• Exercise tasks:
[A] According to the SMT thread, which company is supposedly ditching SMT in its future CPUs?
[B] In the part of the SMT thread that opens with "News AMD 4800S" and closes with "SMT for latency-hiding.", change "idle" to "underused" and write out that part.
[C] Continue the SMT thread after its final sentence.

• Passage to read:
-- Opening Marker --
News AMD 4800S Xbox Chip Shows Perils of Pairing CPUs with GDDR6

InvalidError · Aug 1, 2023

bit_user said:
Yes, of course. However, if they were mostly idle, then there wouldn't be so many of them. As I mentioned, GPUs rely primarily on SMT for latency-hiding.

You don't use SMT to hide latency since SMT increases it, makes it more unpredictable and therefore more difficult to hide. You use SMT to increase the amount of shared resources that can be kept busy while individual threads are stalled waiting for something. High-SMT is for sustained throughput, latency be damned. No latency hiding going on there, the embarrassingly parallel nature of GPU workloads simply doesn't care much about it in the first place.

If you want to hide latency, you need more accurate branch prediction, prefetching, deeper out-of-order execution, speculative execution, more non-overlapping execution units, etc. and that is how we end up with Intel supposedly ditching SMT in its future CPUs.

bit_user · Aug 1, 2023

InvalidError said:
You don't use SMT to hide latency since SMT increases it, makes it more unpredictable and therefore more difficult to hide.

In this 2001 paper, they talk about it hiding latency of the functional units:

"Since decoupling features an excellent memory latency hiding efficiency, the large amount of parallelism exploited by multithreading may be used to hide the latency of functional units and keep them fully utilized."

Improving latency tolerance of multithreading through decoupling

The increasing hardware complexity of dynamically scheduled superscalar processors may compromise the scalability of this organization to make an efficient use of future increases in transistor budget. SMT processors, designed over a superscalar core, are therefore directly concerned by this...

ieeexplore.ieee.org

It's also described this way, in this Advanced Computer Architecture lecture, from Imperial College London:

SMT threads exploit memory-system parallelism

Easy way to get lots of memory accesses in-flight
“Latency hiding” – overlapping data access with compute

https://www.doc.ic.ac.uk/~phjk/AdvancedCompArchitecture/Lectures/pdfs/Ch07-Multithreading.pdf

And this paper from ACM's International Conference on Parallel Architecture and Compilation Techniques:

"Network processors employ a multithreaded, chip-multiprocessing architecture to effectively hide memory latency and deliver high performance for packet processing applications."
-- Closing Marker --
Pixel coordinate grounding data
-- Opening Marker --
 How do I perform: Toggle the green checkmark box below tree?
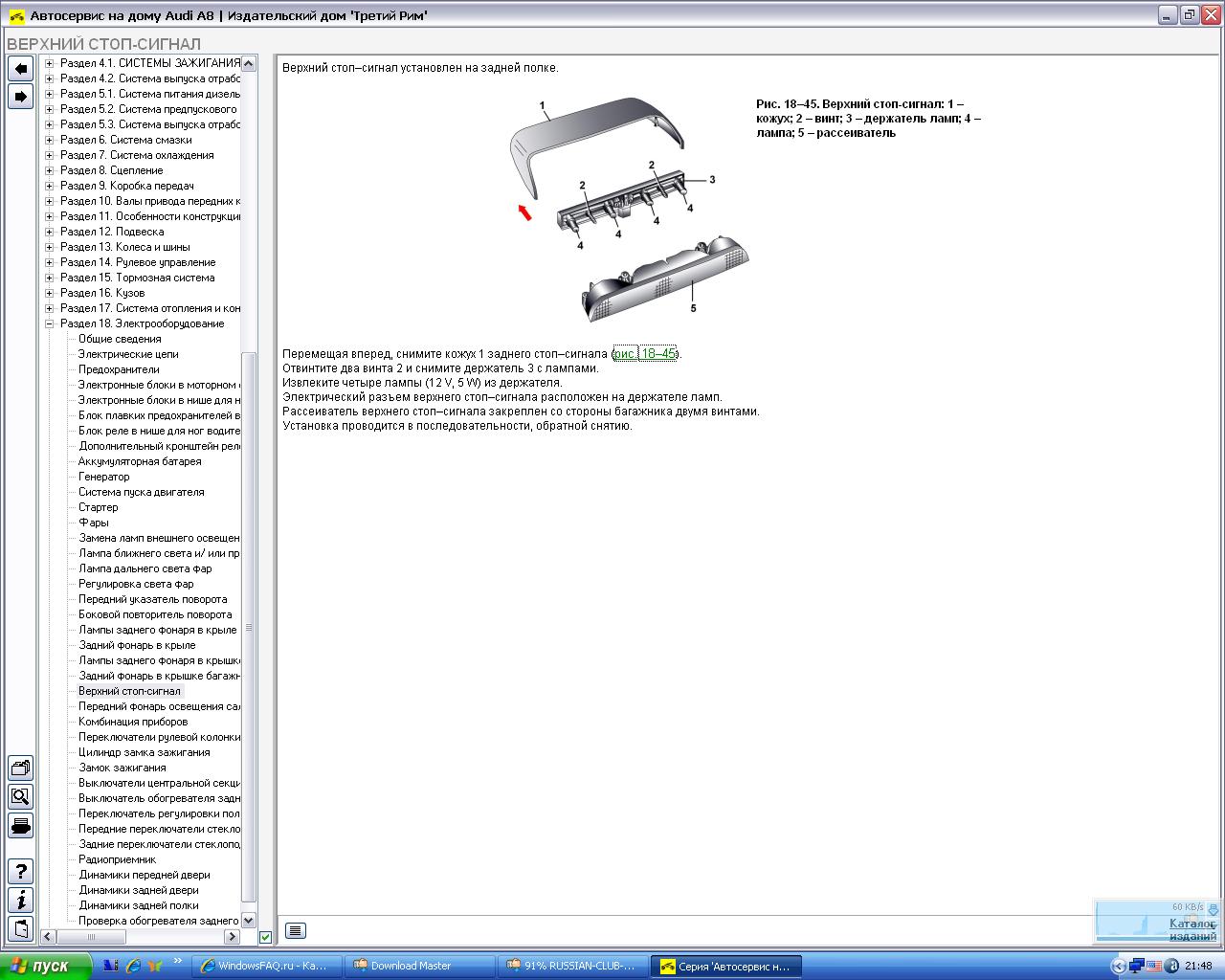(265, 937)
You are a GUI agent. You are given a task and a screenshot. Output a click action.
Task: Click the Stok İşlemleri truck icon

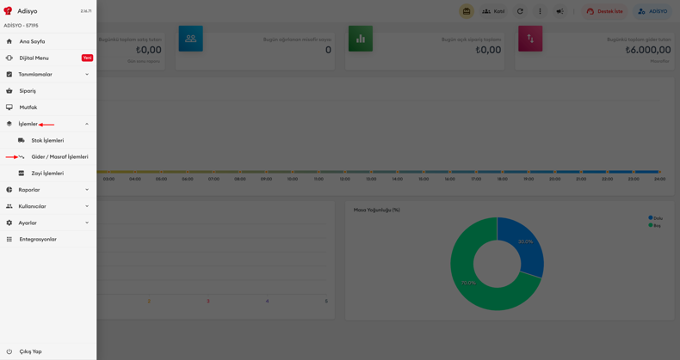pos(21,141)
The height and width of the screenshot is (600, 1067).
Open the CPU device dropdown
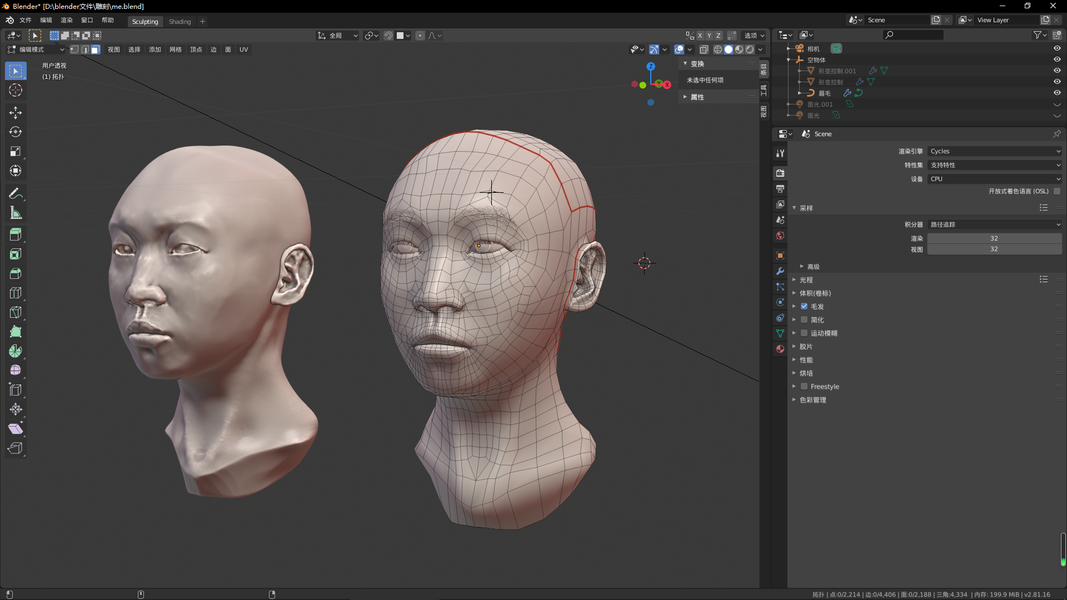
-- Closing Marker --
• Your written answers:
[A] Intel

[B]
News AMD 4800S Xbox Chip Shows Perils of Pairing CPUs with GDDR6

InvalidError · Aug 1, 2023

bit_user said:
Yes, of course. However, if they were mostly underused, then there wouldn't be so many of them. As I mentioned, GPUs rely primarily on SMT for latency-hiding.

[C]
Latency Hiding in Multi-Threading and Multi-Processing of Network Applications | Proceedings of the 16th International Conference on Parallel Architecture and Compilation Techniques

dl.acm.org

I could go on, but you get the point. You're obviously entitled to your opinion, but I'm with the experts on this one.

You and @palladin9479 talk about how the parallel nature of GPU workloads "doesn't care about latency", but SMT is the primary mechanism which enables that decoupling. Otherwise, the shader cores would be mostly idle and performance would be like garbage, compared with what we have today.

Yes, SMT isn't the only way to hide latency, but that's the main way GPUs do it.

InvalidError · Aug 1, 2023

bit_user said:
I could go on, but you get the point. You're obviously entitled to your opinion, but I'm with the experts on this one.

They call it "hiding" except increasing the number of things in-flight to keep more things moving while other stuff is waiting is a work-around for latency, not a removal or hiding of it - a thread that was already waiting 80ns on average for memory accesses is still waiting 80+ns on average for the same accesses with SMT, no miraculous latency reduction there. You can improve overall THROUGHPUT and efficiency with SMT, not latency.

Now, more throughput in an embarrassingly parallel task does allow you to complete the job faster, which would be "hiding" latency at a macroscopic scale.

bit_user · Aug 1, 2023

InvalidError said:
They call it "hiding" except increasing the number of things in-flight to keep more things moving while other stuff is waiting is a work-around for latency, not a removal or hiding of it
...
... no miraculous latency reduction there.

You're trying to stuff words in my mouth. Nobody said it was removal, reduction, or elimination. The latency is still there (and even increased, to your point), but the GPU's compute units aren't being directly impacted by it as much, since they can usually execute other threads that aren't blocking on loads, stores, or barriers.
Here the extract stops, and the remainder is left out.